The lawsuit, filed in 2002, alleges that hundreds of consumers shopping for a loan on the site complained to Bankrate.com that they weren’t able to lock in the rates advertised by lenders, who pay to have clickable links to their Web sites embedded in rate tables that are custom-generated for each visitor query.
A spokeswoman for Bankrate Inc., which owns and operates the site, said the company has been much more aggressive about quality control under CEO Tom Evans, who came on board in 2004, but is confident of winning the lawsuit if it goes to trial this fall.
“It’s an old lawsuit,” said Bankrate spokeswoman Kayleen Keneally. “If it goes to trial we’ll fight it and we think we’re going to win it. We’ve changed the QC (quality control) policy since this happened, and we are very aggressive in making sure what consumers are offered is what they are going to get.”

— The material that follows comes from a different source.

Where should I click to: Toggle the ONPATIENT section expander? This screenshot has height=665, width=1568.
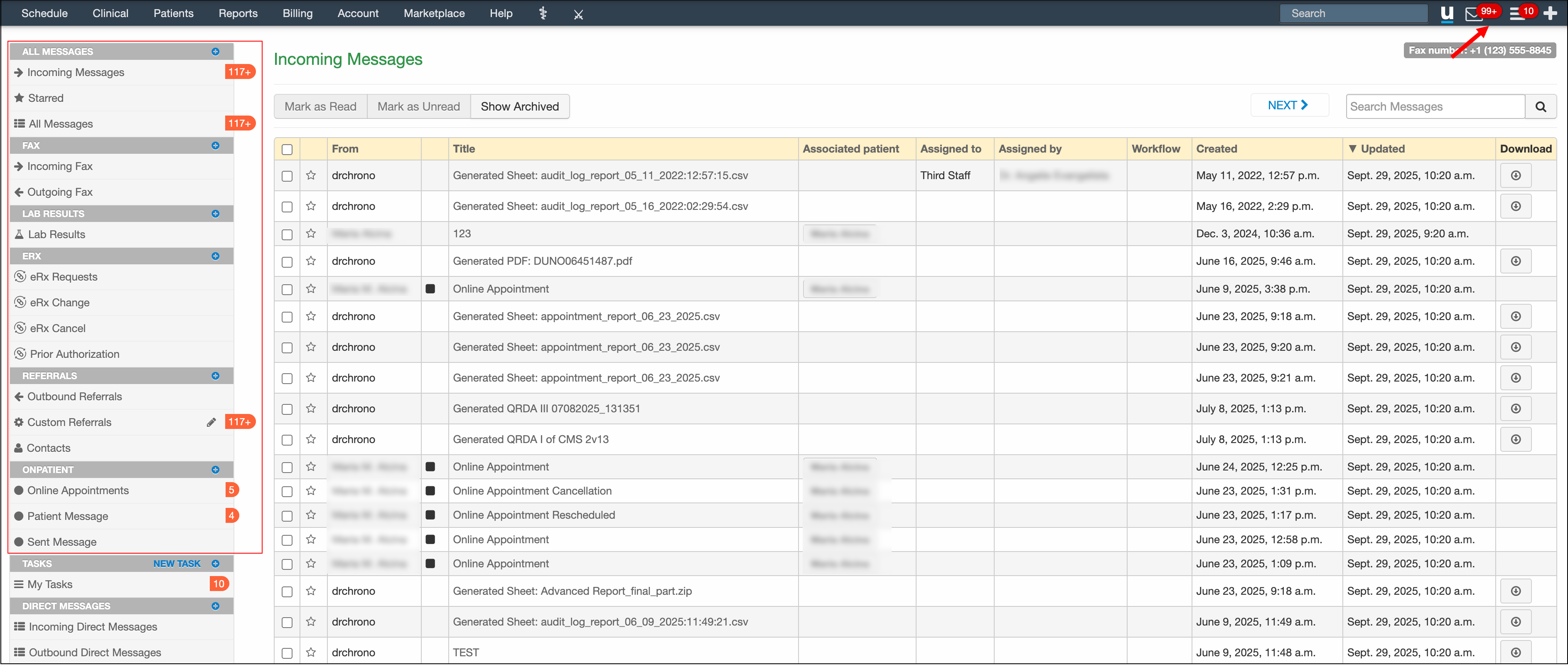click(216, 470)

Unlike another big name in the online mortgage business, E-Loan, Bankrate.com does not lend money directly to consumers. Instead, it refers them to third-party lenders who advertise on the site. American Interbanc’s lawsuit claims that other lenders engaged in false advertising, luring customers with offers of low interest rates they never intended to honor.
In a motion filed last month in Superior Court in Orange County, Calif., attorneys for Bankrate argued for dismissal of the case because they say advertisers are responsible for any false claims they make on the site. American Interbanc originally sued several lenders for false advertising on Bankrate.com. After Bankrate refused to renew American Interbanc’s contract to advertise on the site, the lawsuit was expanded to include Bankrate.

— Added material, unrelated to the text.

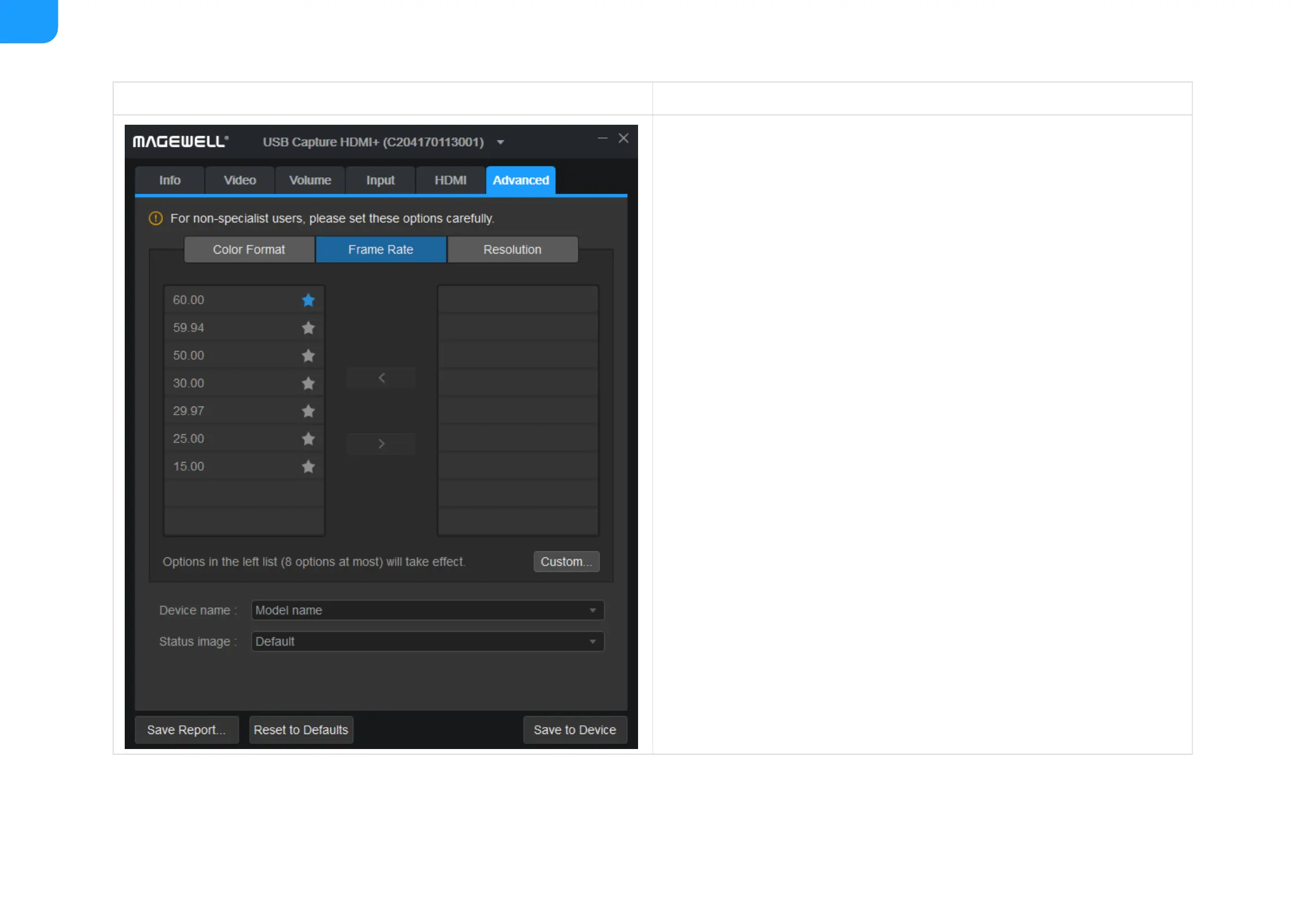Click Reset to Defaults

point(301,730)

“We have submitted numerous documents we believe establish that Bankrate was fully aware of the bait-and-switch advertising on their Web site … and allowed it to continue,” said Bill Claster, an attorney representing American Interbanc.
To prevent such practices, Keneally said Bankrate now employs “mystery shoppers” to verify that visitors to the site can actually obtain the loans they are promised. Violators are banned from the site for 48 hours for a first offense, two weeks for a second offense, and six months if they are caught a third time, she said.

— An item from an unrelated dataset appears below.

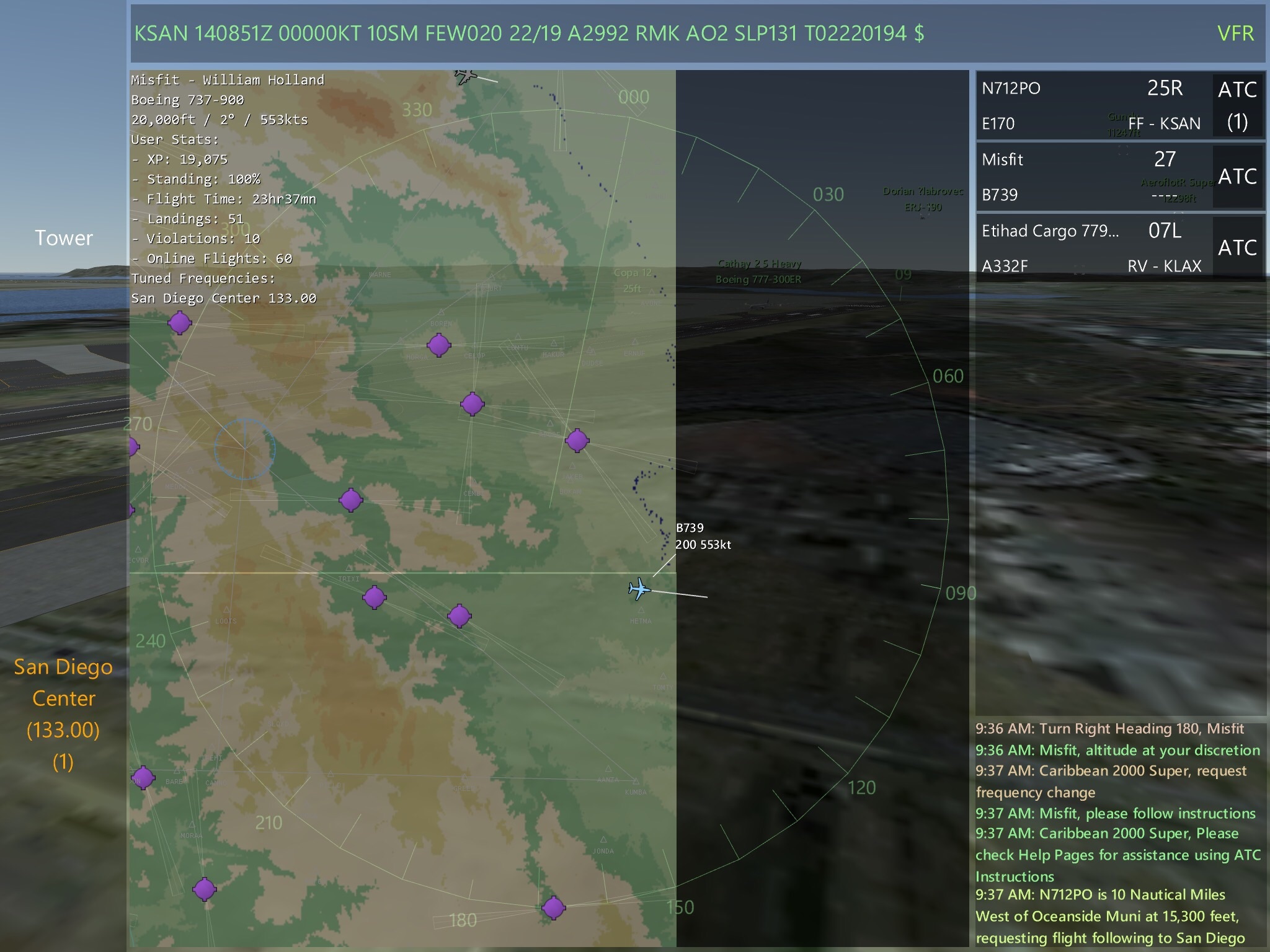Select purple airport marker beside TRIXI waypoint
Image resolution: width=1270 pixels, height=952 pixels.
(x=374, y=597)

A query of the company’s Web site Wednesday for a $500,000, 30-year fixed-rate mortgage in Oakland, Calif., produced a table of 51 results, including 46 from advertisers. The APR of the loans ranged from 6.189 percent to 7.62 percent, with fees of up to $9,450.
A disclaimer notifies users that lenders may post different rates on their own Web sites, and invites them to notify Bankrate.com of any problems.
“Many lenders have different rates on their own Web sites than those posted on Bankrate.com,” the disclaimer says. “In order to get the Bankrate.com rate, please identify yourself as a Bankrate.com customer.”
The Internet usage tracking service Alexa ranks Bankrate.com as the 1,453th most popular site on the Web, although traffic is down 23 percent over the last three months. Alexa ranks E-Loan as the 16,348th most visited Web site.